すれ違う7-9
「本当にユティンなのか」
ふいにラフスは尋ねた。悴む両手をぎゅっと握り締める。
「あぁ。良くも悪くも、な」
二人は狭い洞穴の中で目を合わさずそれぞれ違う方向を向いていた。笑顔で涙を流しながら抱きしめ合う感動の再会シーンなんて空気ではない。

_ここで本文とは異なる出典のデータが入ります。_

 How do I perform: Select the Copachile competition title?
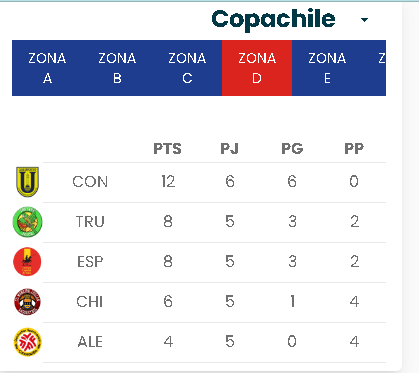click(x=273, y=19)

「あの事件については事が収まってからゆっくり話す。まずは無事に帰ることが優先だ」
「なぜボンさんが?本当にボンさんの仕業なのか?」
「そうだな。認めたくもないだろうが彼の企みだ。ただ彼も駒の一つに過ぎない」
「組織的な計画ということか。まさか私が狙われる事になるなんて」
「今回の狙いはラフス、君だったが本当の標的は私だ」
「ユティンの存在を他にも知る奴がいるのか」
「多くはないがな。私が生きていては都合が悪い連中がほとんどだ。君がどちらかは分からないが」
「私自身でも分からない。現時点では」
ユティン同様、私の事もよく思わない奴らが居るという事だ。今の立場上、敵となる連中は予想以上に多いだろう。
「これから、どうする」
ラフスは敢えて曖昧な聞き方をした。どう捉えるかはユティンに委ねようと。
だがユティンは答えなかった。その代わりに手の平を広げた左手をラフスの顔の前に差し出した。静かにしろ、と言う事か。

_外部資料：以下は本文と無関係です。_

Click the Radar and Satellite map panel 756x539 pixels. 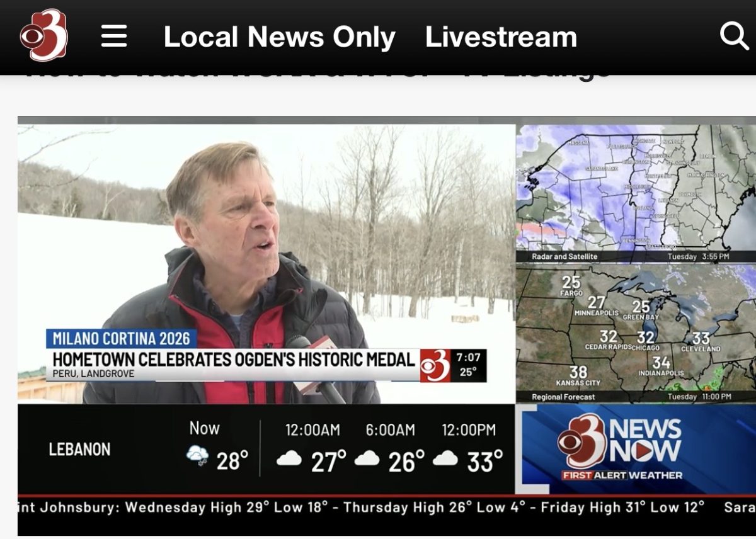click(x=636, y=193)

「この辺りで足跡が消えてるぞ。まだ近くに居るはずだ!探せ!」
洞穴の外から叫び声が聞こえた。雪を踏み締めるザクザクとした音が無数に聞こえる。もう追手がここまで…どれほどの人数だ。
ユティンは入り口をずっと睨みつける。息を呑む時間がしばらく続く。見つかれば二人とも命の保証はない。頼む…このまま通り過ぎてくれ。
だがその思いも虚しく声が挙がる。
「居たぞ!見つけたぞ!」
逆光でよく見えないが数人が洞穴の入り口に立ちふさがった。ユティンも人数を確かめ勝てないと思ったのか、静かに両手を挙げた。